Notice the _Dashboard_ link which for this particular choice of engine displays the progress and cluster load during the execution. 

## Remarks & recommendations

- Take the time to think about your engine choice, and its parameters. Your choice might matter a lot for the performance of your run.
- In general, all engines accept the parameters `n_procs`, `chunk_size_states`, `chunk_size_points` (the `single` engine ignores them, though).
- If `n_procs` is not set, the maximal number of processes is applied, according to `os.cpu_count()` for Python version < 3.13 and `os.process_cpu_count()` for Python version >= 3.13.
- If `chunk_size_states` is not set, the number of states is divided by `n_procs`. This might be non-optimal for small cases.
- If `chunk_size_points` is not set and there is more than one states chunk, the full number of points is selected such that there is only one point chunk for each state chunk. If there is only one states chunk, the default points chunk size is the number of points divided by `n_procs`.
- In general, for not too small cases, the default `process` engine is a good choice for runs on a linux based laptop or a workstation computer, or within Windows WSL.

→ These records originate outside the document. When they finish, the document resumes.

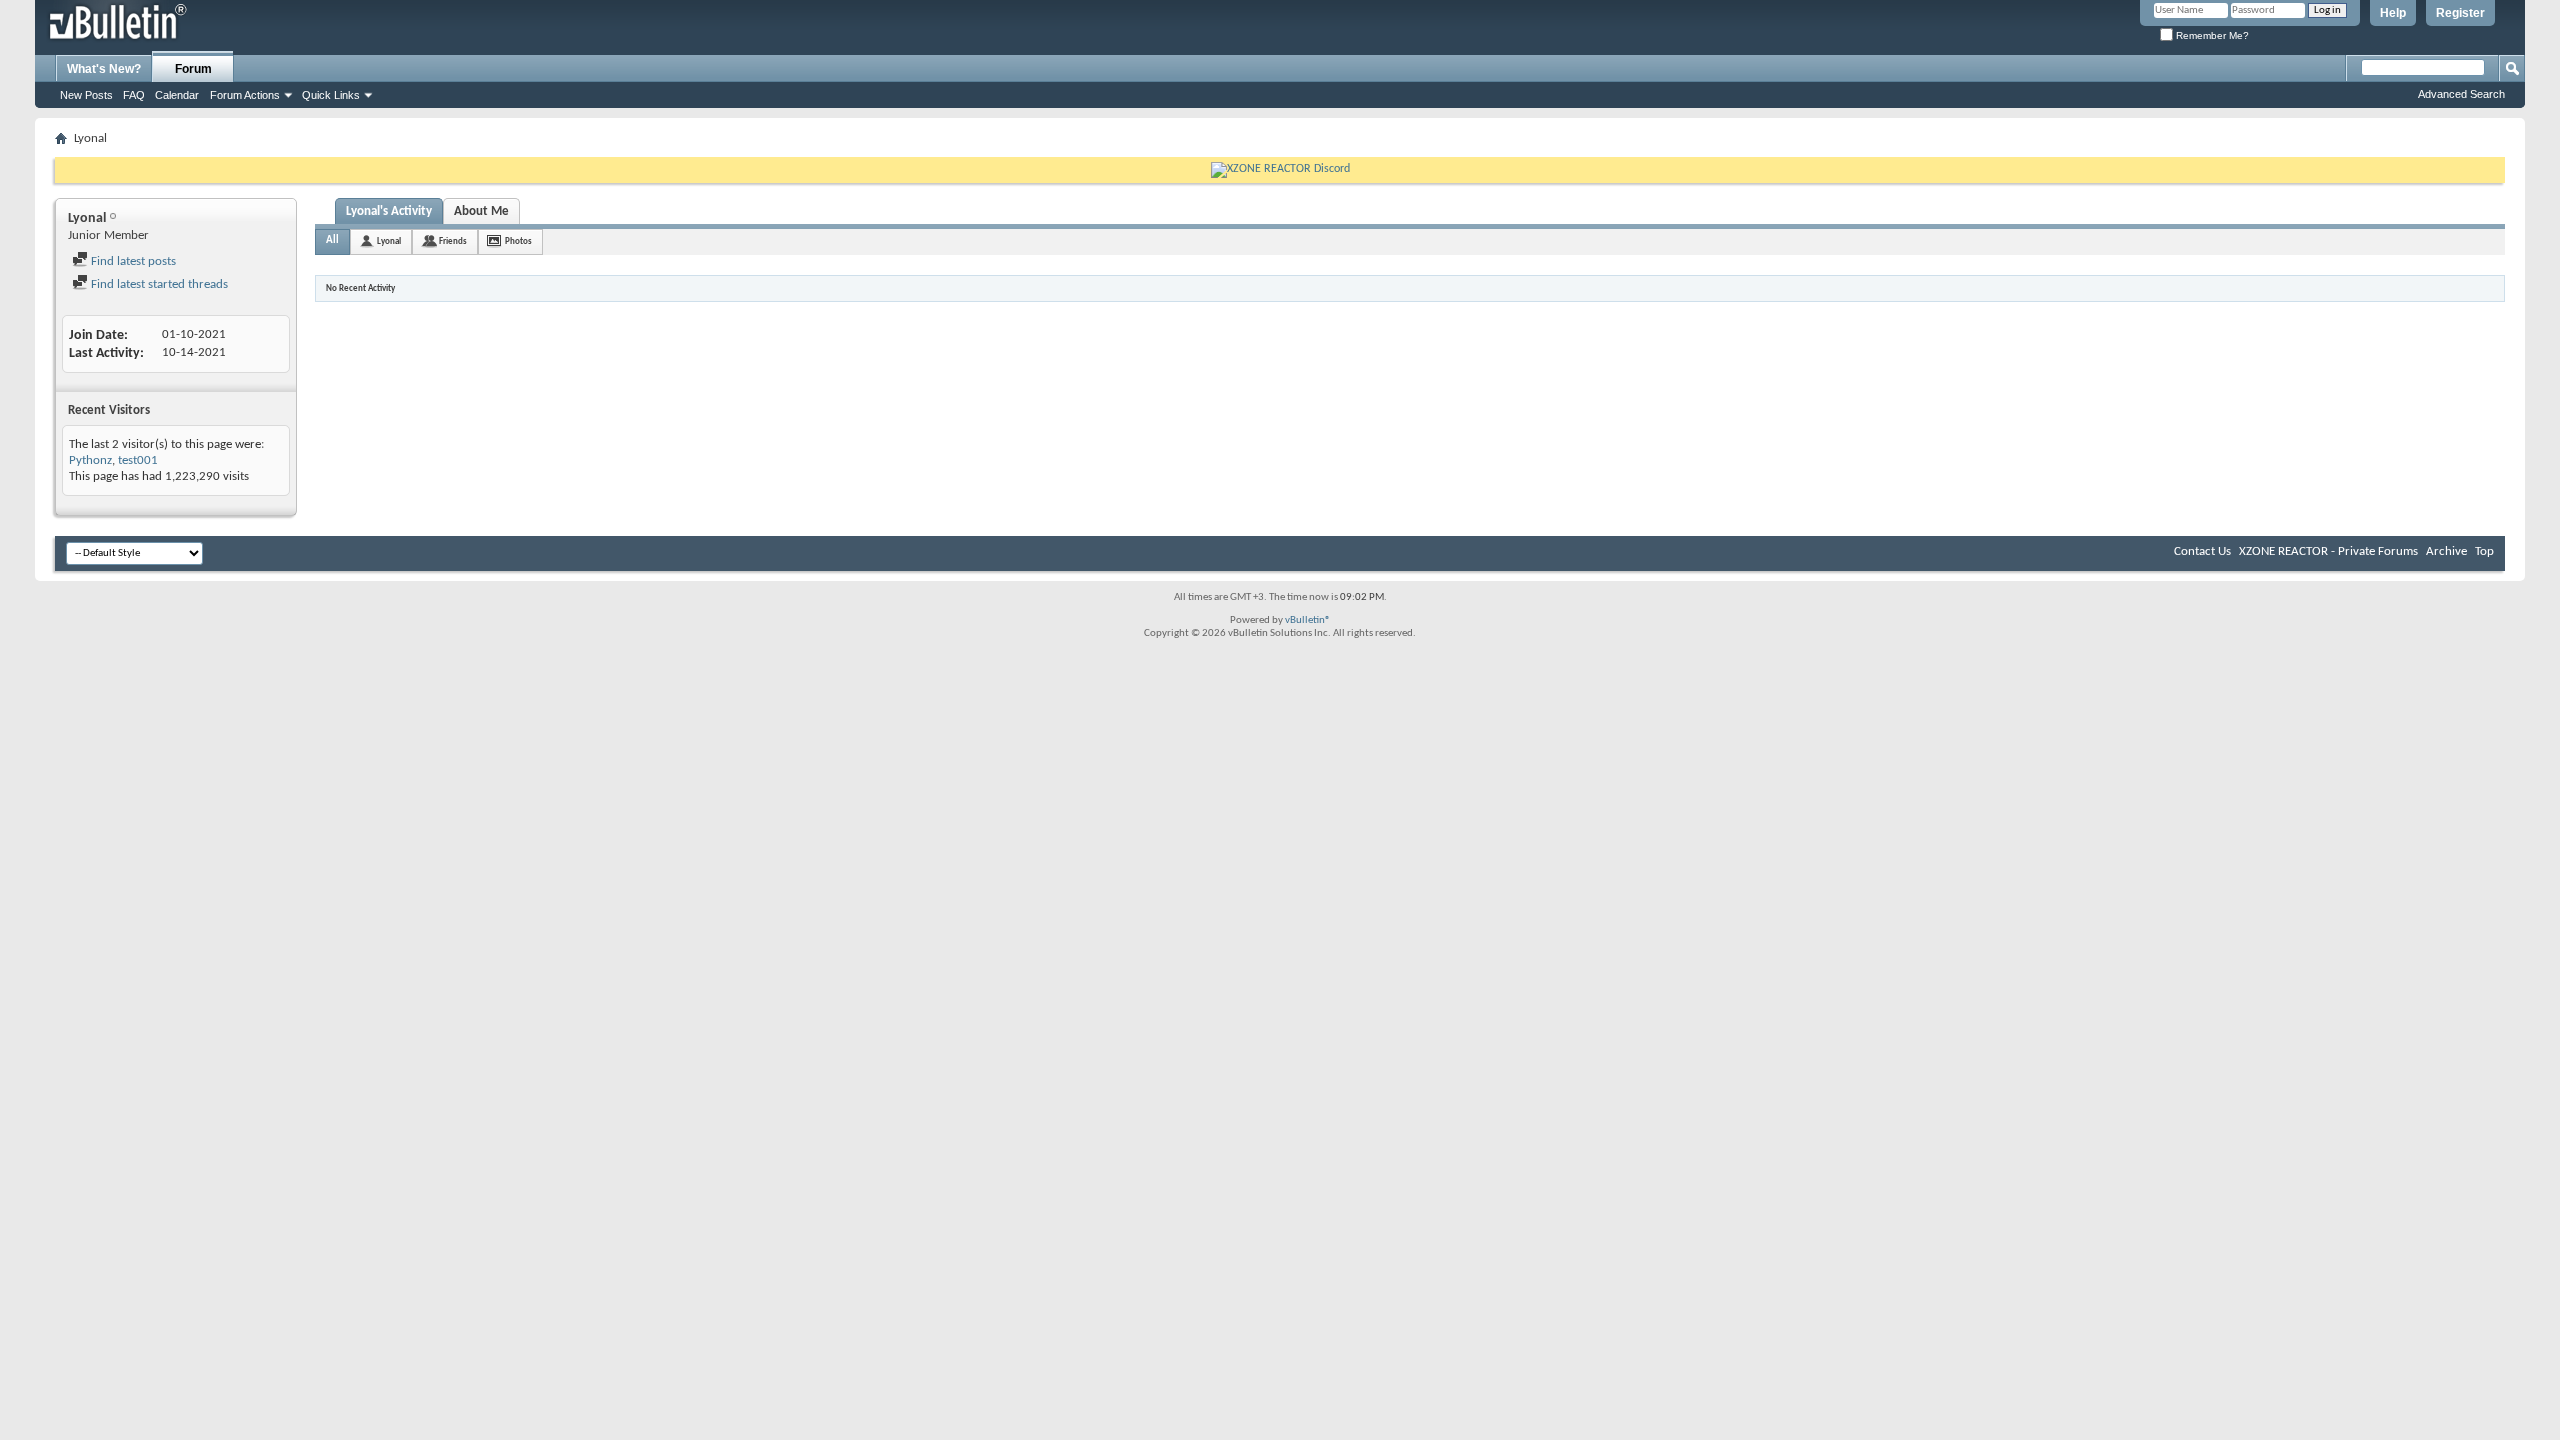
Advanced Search (2461, 94)
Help (2393, 13)
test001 (138, 460)
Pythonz (90, 460)
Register (2460, 13)
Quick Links (331, 95)
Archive (2446, 551)
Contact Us (2202, 551)
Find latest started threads (158, 284)
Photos (518, 241)
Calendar (177, 95)
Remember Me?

- For runs on native Windows, i.e., without WSL, the best engine choices have not been tested. Make sure you try different ones, e.g. `process`, `multiprocess`, `dask`, `numpy`, `ray`, and also vary the parameters.
- The `mpi` engine requires the installation of MPI on the system, for example _OpenMPI_. Don't forget to run this as for example for 12 cores by `mpiexec -n 12 python -m mpi4py.futures run.py`, with `engine = foxes.Engine.new("mpi", n_procs=12, ...)`.
- If you run into memory problems, the best options are to either reduce the number of processes or the chunk sizes.
- The `dask` engine has additional options, accessible through the _dask\_pars_ dictionary parameter, for example the _scheduler_ choice. See API and [dask documentation](https://docs.dask.org/en/stable/scheduling.html) for syntax and more info.
- The `local_cluster` is not always faster than the `process`, `multiprocess` or `dask` engines, but offers a more detailed setup. For example, the memory and the number of threads per worker can be modified, if needed.
- The `numpy` and `single` engines are intended for testing and small cases, and also for sequential runs without large point evaluations, or for smallish runs with wake frame `dyn_wakes`.